Task data
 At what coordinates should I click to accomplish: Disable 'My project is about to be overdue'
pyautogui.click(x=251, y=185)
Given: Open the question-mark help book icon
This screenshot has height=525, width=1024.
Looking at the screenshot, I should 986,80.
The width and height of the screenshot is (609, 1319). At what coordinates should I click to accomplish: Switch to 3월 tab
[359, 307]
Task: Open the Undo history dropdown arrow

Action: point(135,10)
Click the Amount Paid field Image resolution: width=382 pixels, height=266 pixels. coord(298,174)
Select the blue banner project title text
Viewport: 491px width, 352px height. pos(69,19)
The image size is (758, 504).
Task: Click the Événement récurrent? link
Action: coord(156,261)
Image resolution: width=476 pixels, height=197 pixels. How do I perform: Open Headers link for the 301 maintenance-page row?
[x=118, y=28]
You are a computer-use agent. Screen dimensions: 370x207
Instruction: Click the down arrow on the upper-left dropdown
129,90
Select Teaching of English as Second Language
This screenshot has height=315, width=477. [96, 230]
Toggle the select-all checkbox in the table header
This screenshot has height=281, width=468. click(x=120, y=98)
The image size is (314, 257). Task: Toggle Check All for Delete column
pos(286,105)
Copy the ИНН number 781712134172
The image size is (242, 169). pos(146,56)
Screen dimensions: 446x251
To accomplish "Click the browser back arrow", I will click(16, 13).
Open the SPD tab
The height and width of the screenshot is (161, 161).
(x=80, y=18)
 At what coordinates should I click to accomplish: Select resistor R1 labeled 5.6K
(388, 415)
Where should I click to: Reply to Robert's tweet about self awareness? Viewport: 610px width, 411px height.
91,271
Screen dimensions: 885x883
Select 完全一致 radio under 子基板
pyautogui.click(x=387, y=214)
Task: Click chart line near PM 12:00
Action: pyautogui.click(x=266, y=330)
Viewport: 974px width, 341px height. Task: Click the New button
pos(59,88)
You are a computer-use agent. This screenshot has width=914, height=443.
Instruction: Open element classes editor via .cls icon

What you are asked to do
From the material above, tally every line that includes the word "icon" and state the count only.

Task output
2